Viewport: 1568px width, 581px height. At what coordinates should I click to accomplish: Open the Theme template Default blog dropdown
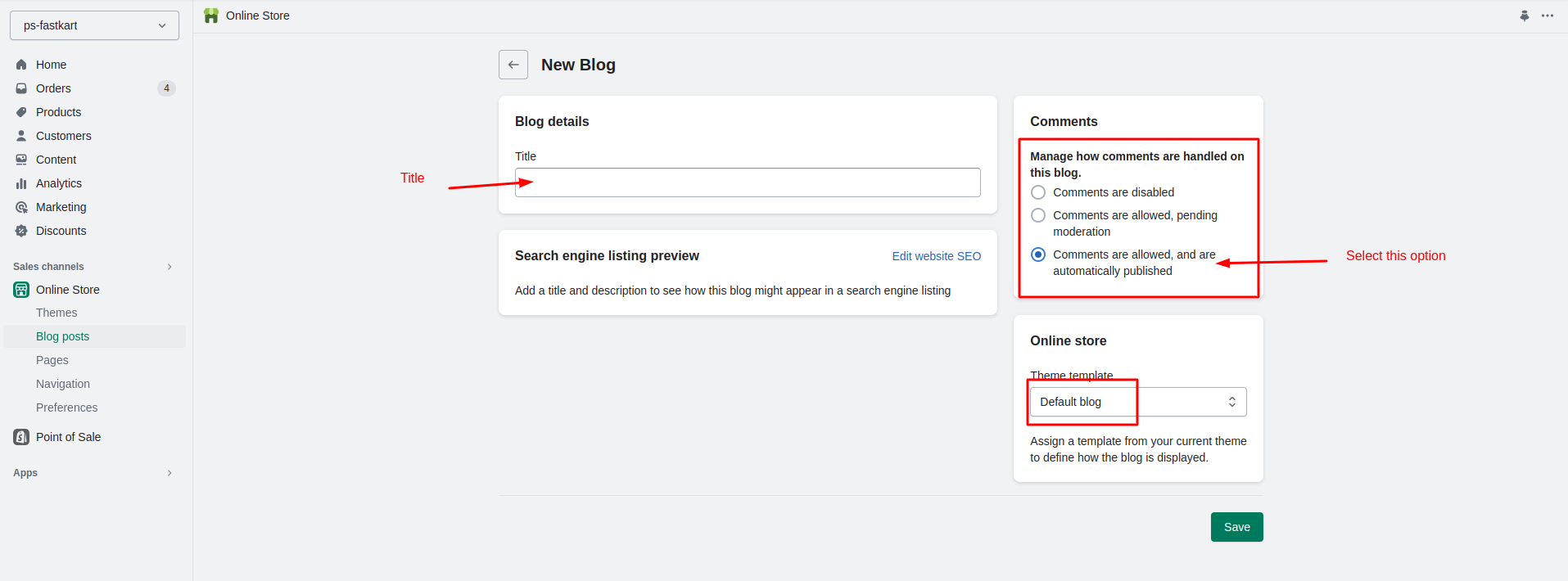pyautogui.click(x=1137, y=402)
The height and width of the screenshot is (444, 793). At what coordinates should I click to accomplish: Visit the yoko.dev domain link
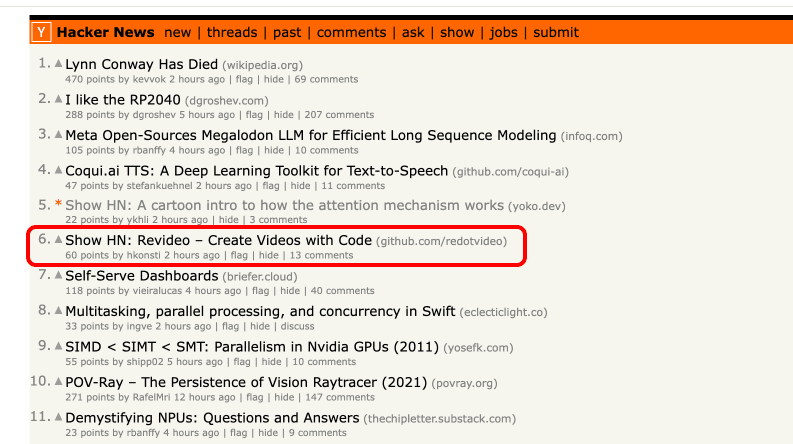pyautogui.click(x=537, y=206)
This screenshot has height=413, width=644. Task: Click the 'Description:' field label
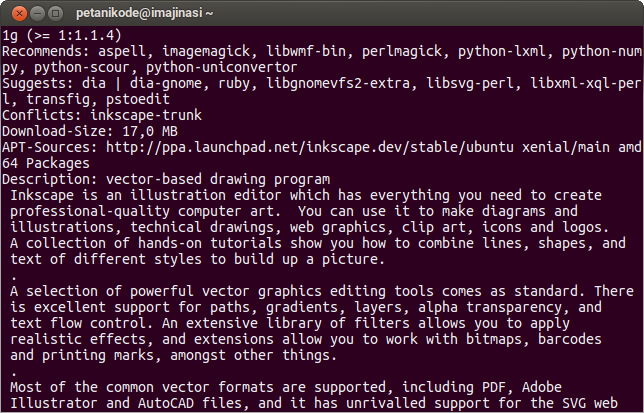(50, 179)
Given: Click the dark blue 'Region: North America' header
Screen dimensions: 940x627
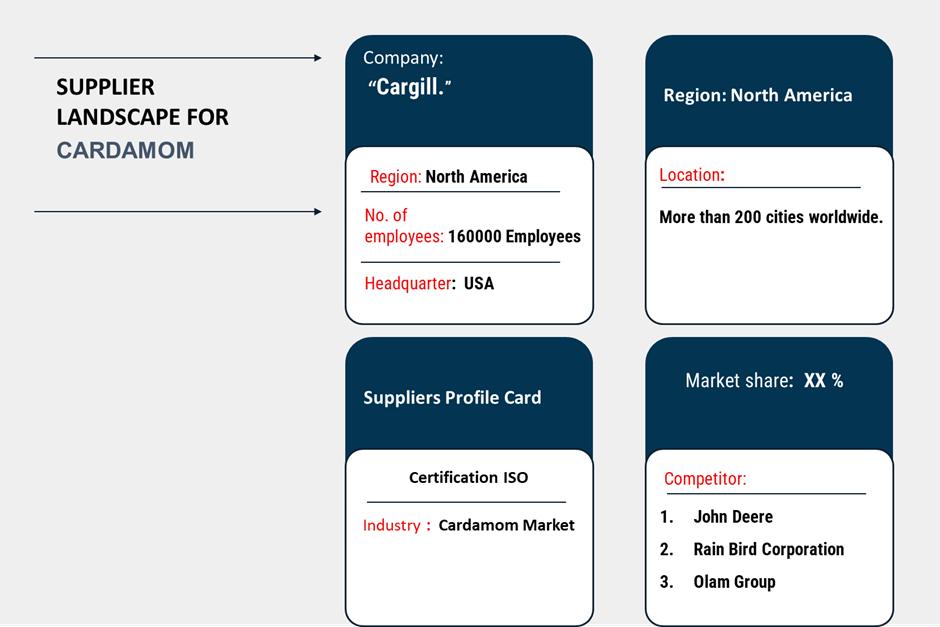Looking at the screenshot, I should pos(758,95).
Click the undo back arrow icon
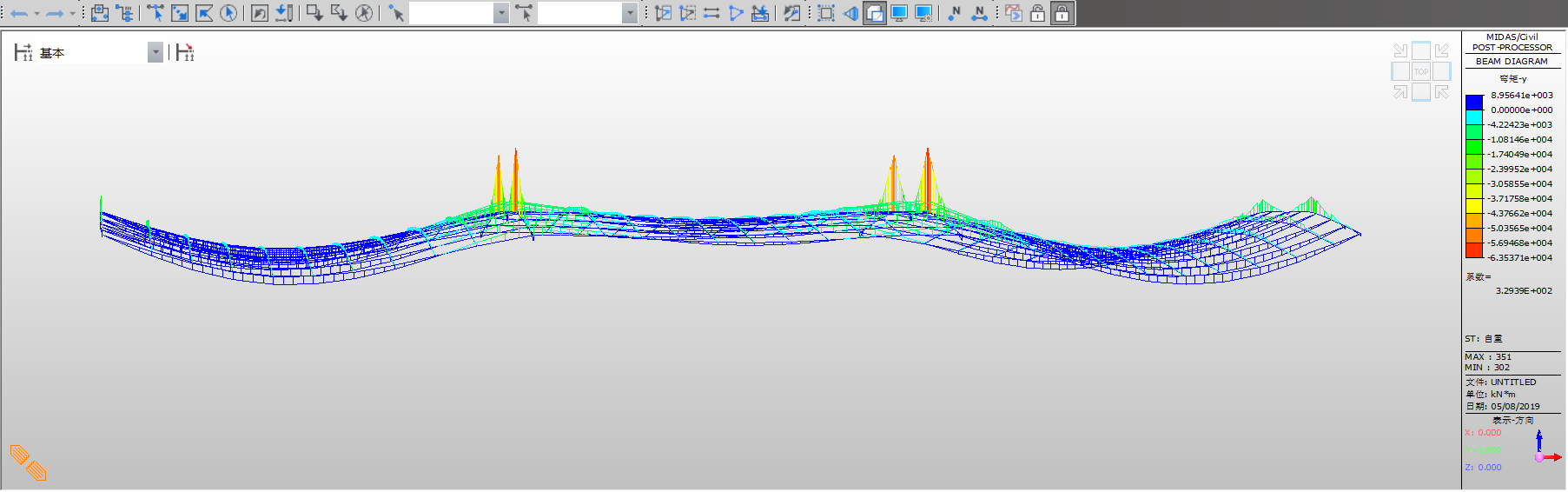1568x492 pixels. [x=18, y=13]
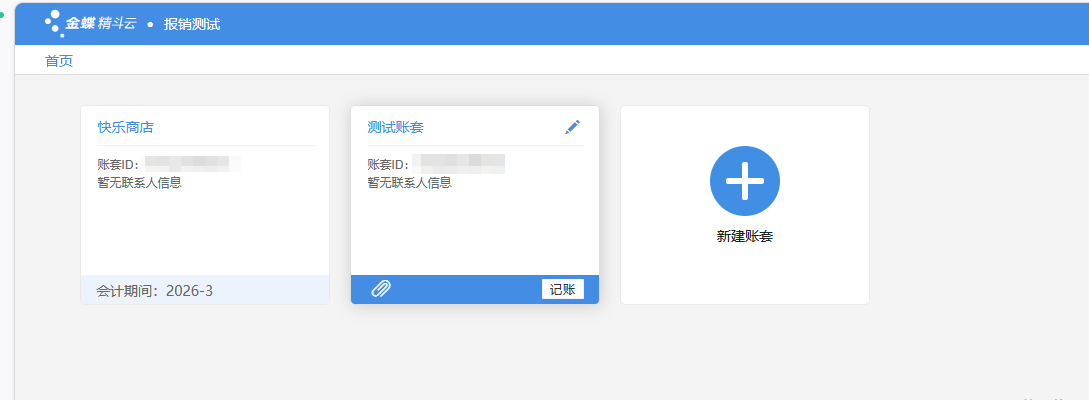This screenshot has height=400, width=1089.
Task: Click the 账套ID label in 快乐商店 card
Action: [x=118, y=164]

=-=-=-=-=

EXERCISE AIM
Beginning at the line that holds "The height and" and ending with the last line of the entries, please set down each line exactly, leaving every picture out.

OUTPUT BELOW
The height and width of the screenshot is (444, 793). At what coordinates should I click to accomplish: Visit the yoko.dev domain link
pyautogui.click(x=537, y=206)
This screenshot has height=413, width=644. Task: Click the 'Description:' field label
(50, 179)
Given: Click the dark blue 'Region: North America' header
Screen dimensions: 940x627
Looking at the screenshot, I should pos(758,95).
Click the undo back arrow icon
1568x492 pixels. [x=18, y=13]
This screenshot has height=400, width=1089.
Task: Click the 账套ID label in 快乐商店 card
Action: [x=118, y=164]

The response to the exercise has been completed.